Epidemiology Flashcards
What is the definition of epidemiology?
The study of the frequency, distribution and determinants of diseases and health-related states in populations in order toe prevent and control disease
What is the incidence?
Number of new cases; the denominator is the number of disease free people at the start of the study; it is over time
What is the prevalence?
Number of existing cases; it is at a point in time
What is person-time?
Person-time is a measure of time at risk. i.e. time from entry to a study to (i) disease onset, (ii) loss to follow-up. (iii) end of study
What is person-time used for?
It is used to calculate incidence rate which uses person-time as the denominator. (cumulative incidence uses the number of disease free people at the beginning of the study)
What is incidence rate used for?
It is useful when study participants are followed up for varying lengths of time
What is the incidence rate?
Number of persons who have become cases in a given time period / Total person-time risk during that period
What are the usual headings when describing the epidemiology of a disease?
Time; Place; Person (age, gender, class, ethnicity)
What is absolute risk?
It has actual numbers and units, so per number of people
What is relative risk?
Risk in one category relative to another
What is the attributable risk?
The rate of disease in the exposed that is due to the exposure
What does the relative risk tell us about?
About the strength of association between a risk factor and a disease
What does the attributable risk tell us about?
About the size of effect in absolute terms
What is bias?
A systematic deviation from the true estimation of the association between exposure and outcome
What are the two main types of bias?
Selection bias and information bias
What is a systematic bias?
An error in the selection of study participants or the allocation of participants into different study groups
What is an information bias?
A systematic error in the measurement or classification of exposure or outcome.
What are the sources of information bias?
Observer (observer bias); participant (recall bias); instrument (wrongly calibrated instrument)
What is confounding?
The situation where a factor is associated with the exposure of interest and independently influences the outcome (but does not lie on the causal pathway)
What should you consider when looking at association and causation?
Bias, chance, con-founders, criteria
What are the factors when assessing causality?
Strength of association; Dose-response; Consistency; Temporality (does exposure come before outcome); Reversibility (if you take away the exposure the outcome goes away); Biological plausability
How can you classify prevention?
Primary, secondary and tertiary
What is primary, secondary ad tertiary prevention?
Primary - no disease
Secondary - pre-clinical disease
Tertiary - clinical disease
What is the population approach to disease prevention?

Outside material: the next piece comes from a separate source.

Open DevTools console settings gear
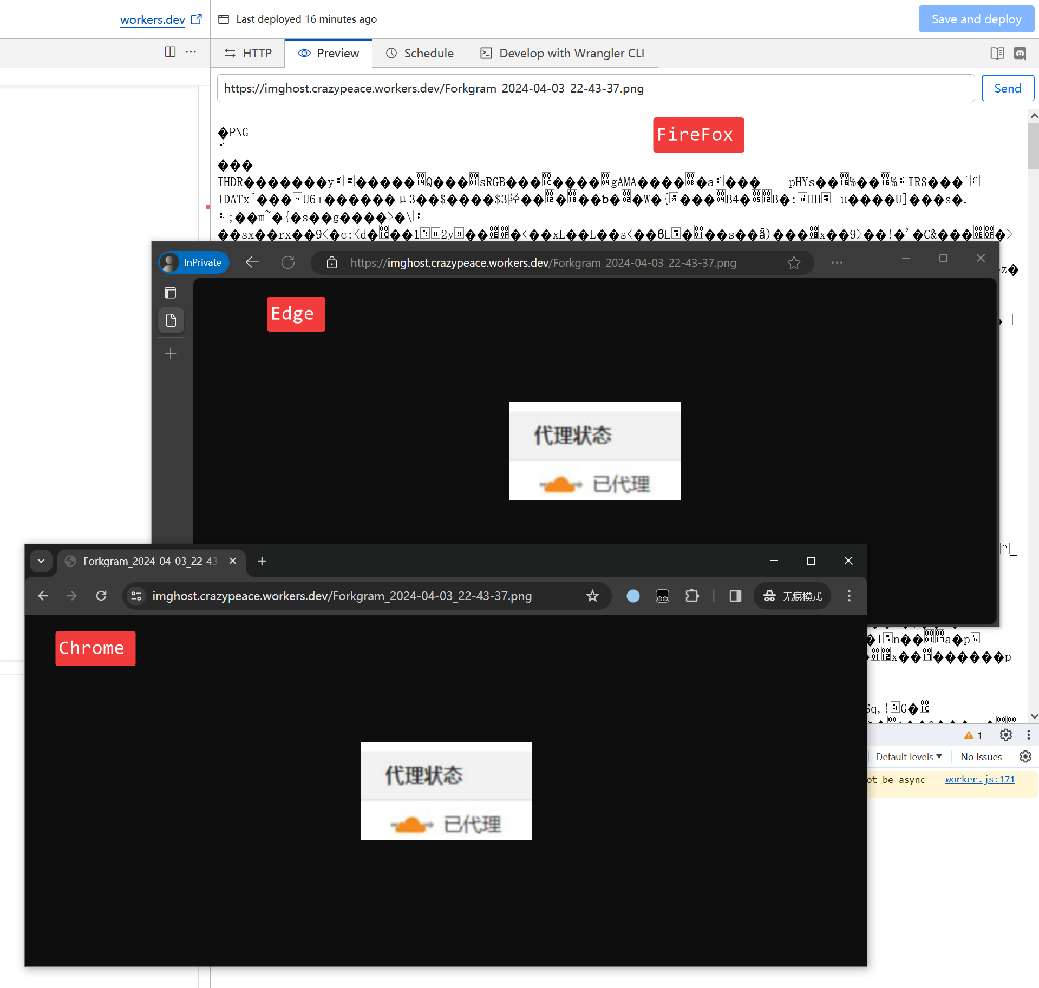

A preventative measure delivered on a population wide basis and seeks to shift the risk factor distribution curve
What is the high risk approach to disease prevention?
It seeks to identify individuals above a chosen cut-off and treat them
What is the prevention paradox?
A preventive measure which brings much benefit to the population often offers little to each participating individual.
What is screening?
A process which sorts out apparently well people who probably have a disease (or precursors or susceptibility to a disease) from those who probably do not
What are the types of screening?
Population-based screening programmes Opportunistic screening Screening for communicable diseases Pre-employment and occupational medicals Commercially provided screening
What is sensitivity?
The proportion of people with the disease who are correctly identified by the screening test
What is specificity?
The proportion of people without the disease who are
correctly excluded by the screening test
What is the positive predictive value?
The proportion of people with a positive test
result who actually have the disease
What is the negative predictive value?
The proportion of people with a negative
test result who do not have the disease
Why are positive predictive values so different?
Predictive values are dependent on underlying prevalence
What is lead time bias?
The length of time between the detection of a disease (usually based on new, experimental criteria) and its usual clinical presentation and diagnosis (based on traditional criteria).
What is length time bias?
Length time bias is a form of selection bias, a statistical distortion of results that can lead to incorrect conclusions about the data. Length time bias can occur when the lengths of intervals are analysed by selecting intervals that occupy randomly chosen points in time or space. That process favors longer intervals and so skews the data.